The original cast recordings of Stephen Sondheim's Sweeney Todd, Merrily We Roll Along, Sunday in the Park With George, and Into the Woods have just been remastered and reissued on Sony/BMG's new Masterworks Broadway label. Listeners with sharp ears may perhaps find the sound quality marginally improved. But many Sondheimians will miss having the lyrics printed in the CD booklets, as they were in the first editions of these indispensable albums, and will find the new liner notes to be poorly written. Wisely, Sony/BMG has made the original notes and complete lyrics accessible online; you can find them at www.masterworksbroadway.com/sondheim/lyrics.
Also from Masterworks Broadway, in partnership with Playbill Records, are two compilation CDs titled Broadway Scene Stealers -- one devoted to great performances by men, the other showcasing fabulous women. In the age of iPods and computer downloading, discs that offer previously released material in new combinations seem increasingly unnecessary, but at least the programming here shows excellent taste. The ladies represented include Barbra Streisand ("Miss Marmelstein" from I Can Get It For Your Wholesale), Dorothy Loudon ("Little Girls" from Annie), and Betty Buckley ("He Plays the Violin" from 1776), along with less famous talents like D'Jamin Bartlett ("The Miller's Son" from A Little Night Music), while the men include the winning Ben Wright ("Giants in the Sky" from Into the Woods), the whimsical Cyril Ritchard ("Captain Hook's Waltz" from Peter Pan), and the wonderful Barney Martin ("Mr. Cellopane" from Chicago).
Some other new recordings will be of interest to musical theater and cabaret mavens. Steven Brinberg's Simply Barbra: The Duets Album features the acclaimed Streisand impressionist crooning "At the Ballet" (from A Chorus Line) with Alix Korey, "My Own Best Friend" (from Chicago) with KT Sullivan, and "Why Can't I Walk Away?" (from Maggie Flynn) with the amazing Mimi Hines, plus eight other tracks showcasing such guest stars as Kaye Ballard, Hugh Panaro, and Heather MacRae.

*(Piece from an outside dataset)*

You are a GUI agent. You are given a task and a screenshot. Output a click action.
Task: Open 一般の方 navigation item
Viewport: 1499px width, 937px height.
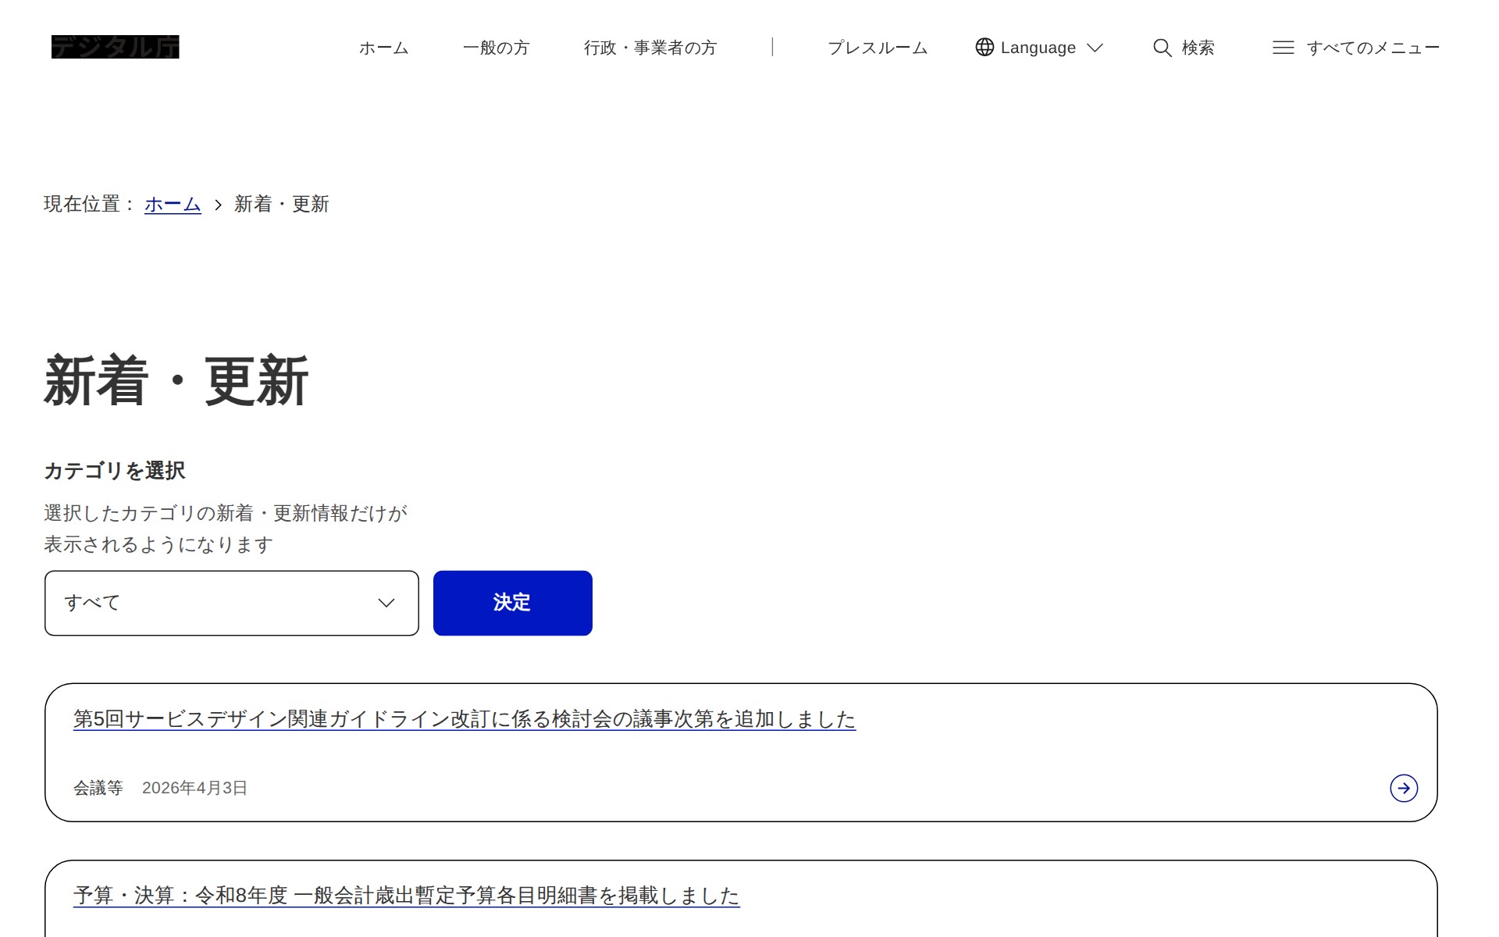click(496, 48)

Maude Maggart Live offers the gorgeous cabaret star in ravishing performances of "I Can't Get Started," "All the Things You Are," "My Funny Valentine" (all from musicals), and a clutch of other favorites, recorded during her gigs in New York at the fabled Oak Room of the Algonquin Hotel and at the Gardenia in Los Angeles.
Finally, up-and-coming singer/pianist Tony DeSare's album Last First Kiss programs such standards as Cole Porter's "You'd Be So Nice to Come Home To, Irving Berlin's How Deep is the Ocean?, and the Gershwins' They Can't Take That Away From Me, along with a few worthy songs of DeSare's own composition.